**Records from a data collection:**
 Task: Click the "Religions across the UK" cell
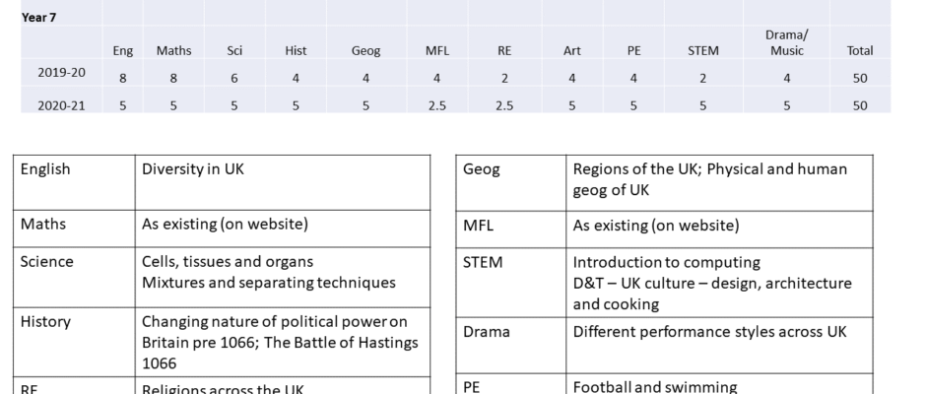225,387
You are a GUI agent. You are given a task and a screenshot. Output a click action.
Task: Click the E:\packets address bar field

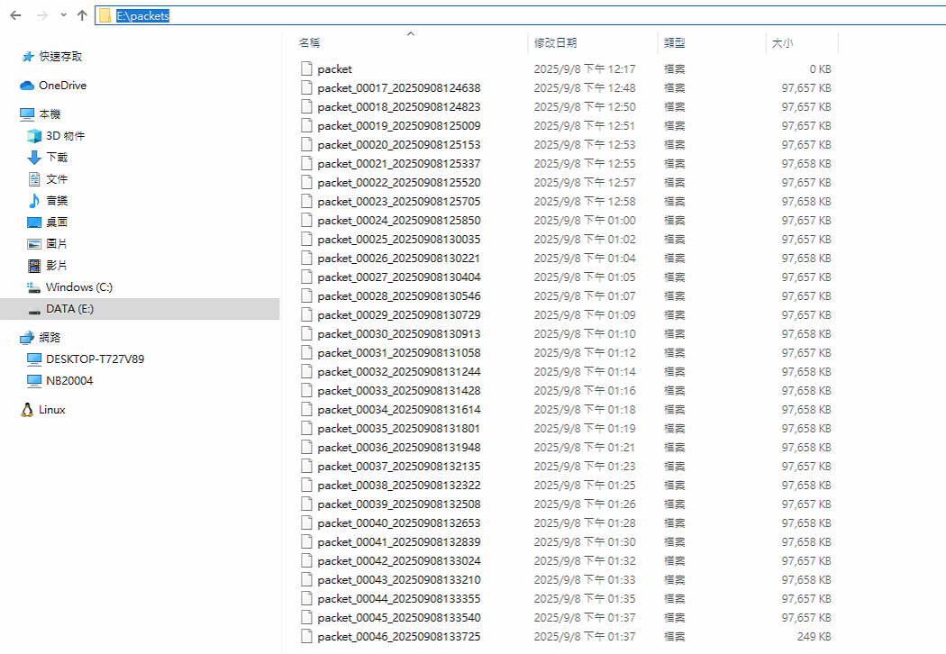point(450,15)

**EXERCISE REQUIREMENTS:**
Your answer must be the records exactly as they stand, with no pictures in it.

**ANSWER SPACE:**
 Task: Click the "Religions across the UK" cell
225,387
You are a GUI agent. You are given a task and a screenshot. Output a click action.
Task: Click the E:\packets address bar field

point(450,15)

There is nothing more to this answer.